Nel mondo sonoro di Alfred Hitchcock
Luglio 15
09:38 2012

Alfred HitchcockÈ importante vedere un film, studiarne le immagini, la sceneggiatura e comprendere quanto sia fondamentale che l’esperienza cinematografica non si configuri solo in termini di visione, ma anche di ascolto. Ascolto che altamente incide sulla percezione delle immagini, ma per lungo tempo trascurato in sede storico-critica. L’espressione stessa “vedere un film”, abitualmente usata per indicare la fruizione di un prodotto audiovisivo, denota la scarsa importanza attribuita tutt’oggi al suono cinematografico: si tende a relativizzare questo potente contributo che, pure se ignorato, agisce sullo spettatore a livello inconscio e subliminale.

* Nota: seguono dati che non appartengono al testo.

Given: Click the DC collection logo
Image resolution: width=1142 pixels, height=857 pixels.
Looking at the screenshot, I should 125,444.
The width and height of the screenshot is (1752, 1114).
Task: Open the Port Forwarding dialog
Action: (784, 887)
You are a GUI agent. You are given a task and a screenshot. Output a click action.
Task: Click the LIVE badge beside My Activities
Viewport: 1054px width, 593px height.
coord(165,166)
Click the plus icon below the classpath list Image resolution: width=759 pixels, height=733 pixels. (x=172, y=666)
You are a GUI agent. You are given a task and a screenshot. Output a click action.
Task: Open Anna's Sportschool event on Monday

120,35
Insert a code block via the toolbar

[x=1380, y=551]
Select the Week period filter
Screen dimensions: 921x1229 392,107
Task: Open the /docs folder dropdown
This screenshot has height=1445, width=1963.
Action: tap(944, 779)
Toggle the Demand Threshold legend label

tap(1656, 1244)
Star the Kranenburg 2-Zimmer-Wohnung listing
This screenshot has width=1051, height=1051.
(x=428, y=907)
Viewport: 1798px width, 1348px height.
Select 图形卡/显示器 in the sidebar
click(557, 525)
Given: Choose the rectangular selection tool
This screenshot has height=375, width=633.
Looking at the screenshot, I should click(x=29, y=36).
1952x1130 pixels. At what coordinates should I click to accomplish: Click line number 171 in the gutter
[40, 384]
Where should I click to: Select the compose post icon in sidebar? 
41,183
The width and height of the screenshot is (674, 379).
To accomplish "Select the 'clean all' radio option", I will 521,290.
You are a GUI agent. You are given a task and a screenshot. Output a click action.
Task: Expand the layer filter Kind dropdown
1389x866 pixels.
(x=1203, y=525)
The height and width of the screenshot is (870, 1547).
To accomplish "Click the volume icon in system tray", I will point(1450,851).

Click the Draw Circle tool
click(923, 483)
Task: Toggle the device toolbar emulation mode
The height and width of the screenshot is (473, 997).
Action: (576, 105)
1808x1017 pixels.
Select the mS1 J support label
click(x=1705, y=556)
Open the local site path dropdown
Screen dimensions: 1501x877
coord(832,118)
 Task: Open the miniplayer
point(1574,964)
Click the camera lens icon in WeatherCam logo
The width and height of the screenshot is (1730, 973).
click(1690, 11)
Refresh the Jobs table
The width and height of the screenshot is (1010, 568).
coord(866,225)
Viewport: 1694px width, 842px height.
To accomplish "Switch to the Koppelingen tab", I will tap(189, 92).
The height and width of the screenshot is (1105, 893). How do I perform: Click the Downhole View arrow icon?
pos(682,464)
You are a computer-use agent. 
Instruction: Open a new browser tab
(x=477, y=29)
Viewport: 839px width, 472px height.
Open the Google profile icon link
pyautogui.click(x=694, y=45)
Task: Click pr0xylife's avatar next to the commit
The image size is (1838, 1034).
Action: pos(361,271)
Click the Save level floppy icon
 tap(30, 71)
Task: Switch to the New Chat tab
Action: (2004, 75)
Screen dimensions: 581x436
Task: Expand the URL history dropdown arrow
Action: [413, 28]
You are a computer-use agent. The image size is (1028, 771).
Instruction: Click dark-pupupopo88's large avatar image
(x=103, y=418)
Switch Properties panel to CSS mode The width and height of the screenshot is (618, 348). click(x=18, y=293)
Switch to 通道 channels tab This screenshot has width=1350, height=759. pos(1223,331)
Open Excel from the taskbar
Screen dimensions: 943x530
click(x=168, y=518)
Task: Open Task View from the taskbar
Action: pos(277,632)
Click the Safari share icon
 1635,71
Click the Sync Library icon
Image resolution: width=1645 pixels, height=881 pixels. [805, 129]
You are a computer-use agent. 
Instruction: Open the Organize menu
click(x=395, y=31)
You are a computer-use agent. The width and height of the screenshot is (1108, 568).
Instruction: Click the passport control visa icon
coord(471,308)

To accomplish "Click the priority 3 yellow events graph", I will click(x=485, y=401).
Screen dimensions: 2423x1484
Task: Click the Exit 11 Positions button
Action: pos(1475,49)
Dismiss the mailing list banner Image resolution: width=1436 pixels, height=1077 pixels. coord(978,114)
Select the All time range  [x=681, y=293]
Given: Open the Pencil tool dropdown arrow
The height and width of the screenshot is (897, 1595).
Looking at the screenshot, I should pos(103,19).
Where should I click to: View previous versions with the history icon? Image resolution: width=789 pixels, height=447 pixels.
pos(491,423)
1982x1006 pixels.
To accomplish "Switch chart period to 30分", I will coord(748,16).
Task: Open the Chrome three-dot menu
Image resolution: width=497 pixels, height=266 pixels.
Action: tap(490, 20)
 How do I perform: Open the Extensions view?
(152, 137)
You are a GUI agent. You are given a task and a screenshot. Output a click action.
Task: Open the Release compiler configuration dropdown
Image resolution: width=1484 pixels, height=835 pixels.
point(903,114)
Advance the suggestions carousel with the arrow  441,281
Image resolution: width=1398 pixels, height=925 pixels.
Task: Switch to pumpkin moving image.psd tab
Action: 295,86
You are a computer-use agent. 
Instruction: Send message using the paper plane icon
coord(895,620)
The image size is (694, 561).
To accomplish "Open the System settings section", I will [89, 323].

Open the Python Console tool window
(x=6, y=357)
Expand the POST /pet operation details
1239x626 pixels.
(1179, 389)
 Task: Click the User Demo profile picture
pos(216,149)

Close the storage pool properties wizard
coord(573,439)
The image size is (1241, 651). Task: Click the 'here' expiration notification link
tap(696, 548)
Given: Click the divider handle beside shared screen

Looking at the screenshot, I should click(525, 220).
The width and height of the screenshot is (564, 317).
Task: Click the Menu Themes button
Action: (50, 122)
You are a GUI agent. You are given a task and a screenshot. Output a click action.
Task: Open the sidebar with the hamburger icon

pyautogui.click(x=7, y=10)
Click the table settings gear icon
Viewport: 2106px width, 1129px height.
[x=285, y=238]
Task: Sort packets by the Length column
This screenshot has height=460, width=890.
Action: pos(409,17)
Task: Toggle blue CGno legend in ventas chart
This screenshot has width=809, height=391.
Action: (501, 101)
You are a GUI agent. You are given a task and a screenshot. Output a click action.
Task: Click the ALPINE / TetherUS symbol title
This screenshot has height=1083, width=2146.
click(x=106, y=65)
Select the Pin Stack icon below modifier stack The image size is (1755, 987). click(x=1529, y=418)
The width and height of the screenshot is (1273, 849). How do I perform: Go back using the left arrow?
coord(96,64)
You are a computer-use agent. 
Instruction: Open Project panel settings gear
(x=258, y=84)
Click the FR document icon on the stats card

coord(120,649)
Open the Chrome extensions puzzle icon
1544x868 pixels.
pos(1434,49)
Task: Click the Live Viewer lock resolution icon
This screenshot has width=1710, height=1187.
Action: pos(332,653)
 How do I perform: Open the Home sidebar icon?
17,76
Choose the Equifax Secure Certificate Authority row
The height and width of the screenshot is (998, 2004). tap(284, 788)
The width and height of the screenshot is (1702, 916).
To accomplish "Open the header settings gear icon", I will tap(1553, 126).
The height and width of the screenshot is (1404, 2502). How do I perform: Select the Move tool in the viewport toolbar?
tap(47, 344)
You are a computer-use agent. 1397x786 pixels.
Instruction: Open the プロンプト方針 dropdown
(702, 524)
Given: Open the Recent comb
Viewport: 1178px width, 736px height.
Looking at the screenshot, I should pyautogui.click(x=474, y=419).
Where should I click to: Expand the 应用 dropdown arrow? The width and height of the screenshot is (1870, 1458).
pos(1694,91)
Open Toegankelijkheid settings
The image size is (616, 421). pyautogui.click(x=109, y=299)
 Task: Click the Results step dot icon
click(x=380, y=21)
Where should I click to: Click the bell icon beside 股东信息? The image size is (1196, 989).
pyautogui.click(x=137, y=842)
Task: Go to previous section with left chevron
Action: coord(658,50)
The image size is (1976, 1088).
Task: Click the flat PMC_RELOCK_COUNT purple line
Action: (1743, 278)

Tra i vari elementi che denotano uno scarso interesse per l’analisi della componente sonora vi è, senza dubbio, la carenza di studi specifici sull’argomento e l’assenza di una traduzione in italiano per molti di essi. È necessario dunque ringraziare, insieme a Michel Chion in Un’arte sonora, il cinema. Storia, estetica, poetica, Martina Galeri in Un viaggio sonoro nel mondo di Alfred Hitchcock che hanno permesso ai lettori italiani di leggere le loro brillanti analisi. Si tratta di opere importanti, che pongono in essere il non senso della disattenzione nei confronti del suono, tanto più ingiusta se si considera che il cinema non è mai stato realmente muto: «C’erano parole e rumori ma non si sentivano». Chion parla di cinema sordo, fatto di rumori e dialoghi che lo spettatore poteva immaginare e sentire in sé attraverso associazioni percettive automatiche. Alcune volte, invece, capitava che i registi preferissero esprimere i rumori dell’azione facendo ricorso ad effetti visivi in grado di evocarli al meglio: non si può non fare riferimento a quello che Hitchcock definisce il suo primo vero film, The Lodger, riguardo al quale il regista stesso dichiara: «Allora non c’era il sonoro; così ho fatto installare un soffitto di vetro molto spesso attraverso il quale si riusciva a vedere l’uomo muoversi. Naturalmente, oggi, alcuni di questi effetti – gli effetti a cui fa riferimento Hitchcock riguardano anche l’oscillazione del lampadario dovuta all’andirivieni del protagonista Ivor Novello – sarebbero del tutto superflui perché sostituiti da quelli sonori». Ad una prima analisi può sembrare che Hitchcock non apprezzasse le possibilità offerte dal sonoro, dal momento che ha definito i film muti la forma più pura del cinema. Un approfondito esame della sua esposizione comunque rivela che non si riferisce al suono, ma ad un’eccessiva fiducia nel dialogo. Egli infatti dice a Truffaut: «In molti film di oggi c’è poco cinema e molto di quella che chiamo fotografia di gente che parla. Quando si racconta una storia al cinema, non si dovrebbe ricorrere al dialogo se non quando è impossibile fare altrimenti (…) è indispensabile tenere nettamente distinti gli elementi di dialogo e gli elementi visivi e, ogni volta che è possibile, dare la preferenza ai secondi sui primi». È evidente che la condanna di Hitchcock alle sequenze statiche di dialogo, comunque, non include i rumori o la musica.